Arrivo nella città di Udine intorno all’ora di pranzo. La città è piccola e deliziosa, con piazze medievali, edifici gotici e quella che è definita “la più bella piazza veneziana sulla terraferma”, Piazza della Libertà. Poco lontano dalla Piazza si trova il Castello di Udine, che domina l’intera città di Udine e assomiglia più ad una dimora del cinquecento che ad un castello. Molte le osterie tipiche in città che ci accoglieranno con i buoni sapori locali. Nel pomeriggio visita ad uno dei molti musei della città: uno su tutti il Museo di Arte Moderna, casa Cavazzini, che si trova proprio nel cuore della città. La residenza donata al Comune fu restaurata da Gae Aulenti nel 2012 diventando un museo moderno e funzionale. Cena libera e pernottamento in albergo.

Giorno 2

Colazione e partenza verso Aquileia, con la sua immensa area archeologica e la Basilica patriarcale, è un prezioso scrigno d’arte e di storia. Aquileia è diventata patrimonio Unesco nel 1998: le sue rovine costituiscono una delle testimonianze meglio conservate dell’antica grandiosità romana. Pernottamento in albergo.

Giorno 3

Colazione e partenza verso Palmanova, utopica fortezza a 9 punte, entrata a far parte del Patrimonio Mondiale dell’Umanità nel 2017. La sua forma è di un esagono perfetto su cui si affaccia il Duomo, custode di opere di notevole interesse.
Nel pomeriggio, dopo il pranzo in una tipica trattoria locale, partenza per Cividale del Friuli: adorabile piccola città di grande fascino dall’atmosfera colta e raffinata.
È consigliata visita al Monastero di Santa Maria in Valle e il Tempietto Longobardo, dichiarati nel 2011 Patrimonio dell’Umanità.
Cena a base di Prosciutto di San Daniele, prodotto da secoli solo in Friuli Venezia Giulia. Pernottamento

Giorno 4

Trasferimento a Forni di Sopra, località incorniciata dalle splendide vette delle Dolomiti Friulane. Situata nel cuore di una conca ampia e soleggiata, nella parte orientale del Parco Naturale delle Dolomiti Friulane, uno dei più vasti dell’arco alpino. La visita al Parco offre percorsi tematici alla scoperta della ricchezza naturalistica, del patrimonio di biodiversità di flora e fauna, che a Forni di Sopra si fondono con le affascinanti tracce lasciate dalla storia.
Oltre al centro storico, si consiglia una visita alla frazione di Cella con la Parrocchiale di Santa Maria Assunta e la quattrocentesca chiesa di San Floriano, monumento nazionale.

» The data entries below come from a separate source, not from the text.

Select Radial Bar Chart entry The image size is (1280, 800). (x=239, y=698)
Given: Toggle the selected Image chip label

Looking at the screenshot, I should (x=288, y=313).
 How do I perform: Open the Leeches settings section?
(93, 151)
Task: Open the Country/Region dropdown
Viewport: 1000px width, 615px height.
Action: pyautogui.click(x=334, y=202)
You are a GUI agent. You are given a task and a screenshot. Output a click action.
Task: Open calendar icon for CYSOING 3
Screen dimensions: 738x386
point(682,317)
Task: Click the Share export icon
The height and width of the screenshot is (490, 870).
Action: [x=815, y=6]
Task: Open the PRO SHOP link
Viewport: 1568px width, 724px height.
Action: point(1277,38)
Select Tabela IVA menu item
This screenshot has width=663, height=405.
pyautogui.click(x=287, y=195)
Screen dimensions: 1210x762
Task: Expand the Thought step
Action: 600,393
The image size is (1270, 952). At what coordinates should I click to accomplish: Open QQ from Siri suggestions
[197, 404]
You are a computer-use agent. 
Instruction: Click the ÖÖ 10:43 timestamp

La borgata di Andrazza è caratterizzata da esempi abitativi in pietra e legno con annessi fienili e stalle; nel territorio della borgata, inoltre, sono state rinvenute tombe a inumazione del VII-VIII sec. d. C. Nelle vicinanze, i resti del castello di Sacuidic (XII-XIII sec. d. C.), maniero posto a controllo di un’antica via di comunicazione e il Cuol di Ciastiel, un castrum tuttora in fase di studi e ricerche, sul quale sono stati rinvenuti reperti risalenti al IV-V sec. d. C.

Giorno 5

Siamo all’estremo lembo orientale della regione: il Collio – che si divide tra Italia e Slovenia è una zona di produzione di vini pregiati ai quali, fra i primi in Italia, è stata riconosciuta fin dal 1968 la Denominazione d’origine Controllata.

Giorno 6

Immancabile una visita a Trieste per chiudere questo itinerario in FVG. La città della bora, il vento di nord-est, offre molto: dall’imperdibile Castello di Miramare, al faro della Vittoria, dalla Grotta Gigante al Castello e alla Cattedrale di San Giusto, e molto altro.